## PASSAGE
# Construction Pension Scheme - is it any use?



## Hoagy (3 Nov 2007)

Can anyone tell me how the construction industry pension scheme compares to other pension schemes?  The basics are:
It’s compulsory for everyone in the industry, transferable between employers
It’s based on a weekly pension stamp of € 51.27 (€29.78 ER,€21.49EE)
There’s a sick pay element (€34.38/day), there’s a death benefit (€63.5K plus your fund)
As far as I know the maximum  level of pension at present is about €4K per annum.
That seems to me to be woefully inadequate.
For example, the hourly rate for electricians is €21.49, an annual basic salary of €43582,
So the pension contribution element of the total (€44.60) is just over 5% of income.

In my own case I have contributions from 1970 till 1991.  When I inquired I was told I
will get a pension of €500 per annum. Can’t wait.

(Word and element pointing records)
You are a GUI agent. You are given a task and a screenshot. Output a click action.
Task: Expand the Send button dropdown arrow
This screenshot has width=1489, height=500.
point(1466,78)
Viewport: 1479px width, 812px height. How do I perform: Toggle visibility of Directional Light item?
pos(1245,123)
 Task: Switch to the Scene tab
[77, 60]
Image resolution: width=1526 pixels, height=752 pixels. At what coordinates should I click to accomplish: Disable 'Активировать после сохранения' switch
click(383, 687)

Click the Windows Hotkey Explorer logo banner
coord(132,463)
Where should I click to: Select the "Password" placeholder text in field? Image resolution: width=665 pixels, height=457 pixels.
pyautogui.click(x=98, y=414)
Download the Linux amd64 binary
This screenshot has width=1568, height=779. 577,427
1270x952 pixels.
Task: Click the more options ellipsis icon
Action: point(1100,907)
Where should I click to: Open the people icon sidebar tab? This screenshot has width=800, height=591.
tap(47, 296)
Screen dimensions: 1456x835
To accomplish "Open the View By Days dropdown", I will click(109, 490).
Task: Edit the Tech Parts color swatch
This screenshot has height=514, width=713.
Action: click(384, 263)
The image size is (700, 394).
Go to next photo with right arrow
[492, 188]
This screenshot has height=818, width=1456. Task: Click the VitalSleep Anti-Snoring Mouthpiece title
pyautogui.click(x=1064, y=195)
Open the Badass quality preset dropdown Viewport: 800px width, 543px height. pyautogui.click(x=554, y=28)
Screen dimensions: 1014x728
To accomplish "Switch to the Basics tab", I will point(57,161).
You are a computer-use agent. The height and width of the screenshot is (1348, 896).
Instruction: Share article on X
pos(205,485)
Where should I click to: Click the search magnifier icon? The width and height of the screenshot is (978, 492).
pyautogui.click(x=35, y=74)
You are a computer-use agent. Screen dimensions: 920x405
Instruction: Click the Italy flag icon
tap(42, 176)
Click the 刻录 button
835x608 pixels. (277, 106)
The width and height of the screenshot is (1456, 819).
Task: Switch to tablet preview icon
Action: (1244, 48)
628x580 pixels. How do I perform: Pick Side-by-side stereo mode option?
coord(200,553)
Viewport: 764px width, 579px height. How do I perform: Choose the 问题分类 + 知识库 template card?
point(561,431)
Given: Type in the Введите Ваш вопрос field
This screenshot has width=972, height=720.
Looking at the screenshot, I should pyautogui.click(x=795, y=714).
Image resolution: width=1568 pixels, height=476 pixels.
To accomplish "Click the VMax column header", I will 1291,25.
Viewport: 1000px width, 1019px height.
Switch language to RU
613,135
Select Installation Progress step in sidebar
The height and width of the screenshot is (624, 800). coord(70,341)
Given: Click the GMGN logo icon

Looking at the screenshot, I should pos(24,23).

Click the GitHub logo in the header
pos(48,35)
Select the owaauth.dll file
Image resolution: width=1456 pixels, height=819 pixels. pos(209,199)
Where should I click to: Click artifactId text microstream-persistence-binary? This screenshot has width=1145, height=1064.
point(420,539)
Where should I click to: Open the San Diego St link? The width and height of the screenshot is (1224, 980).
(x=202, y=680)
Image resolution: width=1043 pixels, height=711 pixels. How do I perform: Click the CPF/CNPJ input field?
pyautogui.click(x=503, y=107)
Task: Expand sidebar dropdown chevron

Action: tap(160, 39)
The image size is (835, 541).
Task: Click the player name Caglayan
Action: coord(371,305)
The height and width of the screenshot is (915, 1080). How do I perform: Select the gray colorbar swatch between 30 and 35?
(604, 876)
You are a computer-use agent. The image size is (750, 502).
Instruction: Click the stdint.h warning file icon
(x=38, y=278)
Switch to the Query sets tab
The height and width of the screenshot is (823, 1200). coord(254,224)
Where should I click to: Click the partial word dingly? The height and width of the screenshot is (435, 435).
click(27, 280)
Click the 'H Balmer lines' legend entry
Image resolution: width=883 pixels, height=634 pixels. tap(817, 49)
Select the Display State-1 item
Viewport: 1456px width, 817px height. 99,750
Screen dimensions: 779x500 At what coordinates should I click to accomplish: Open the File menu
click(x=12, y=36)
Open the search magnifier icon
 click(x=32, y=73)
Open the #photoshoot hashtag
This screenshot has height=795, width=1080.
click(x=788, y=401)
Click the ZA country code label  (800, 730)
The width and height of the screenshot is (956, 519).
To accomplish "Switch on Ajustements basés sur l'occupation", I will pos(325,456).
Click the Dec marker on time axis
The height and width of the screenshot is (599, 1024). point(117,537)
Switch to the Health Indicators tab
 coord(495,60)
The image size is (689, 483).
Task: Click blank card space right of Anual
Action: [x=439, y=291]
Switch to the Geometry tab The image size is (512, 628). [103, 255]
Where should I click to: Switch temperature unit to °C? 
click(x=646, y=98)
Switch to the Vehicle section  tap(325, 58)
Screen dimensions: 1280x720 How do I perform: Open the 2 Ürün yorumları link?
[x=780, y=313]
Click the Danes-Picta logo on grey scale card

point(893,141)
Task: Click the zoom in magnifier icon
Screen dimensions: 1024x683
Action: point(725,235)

## EXERCISE INSTRUCTIONS
In the construction pension thread, what death benefit does the scheme provide? The records were taken from a different source than the text.

## TASK SOLUTION
€63.5K plus your fund.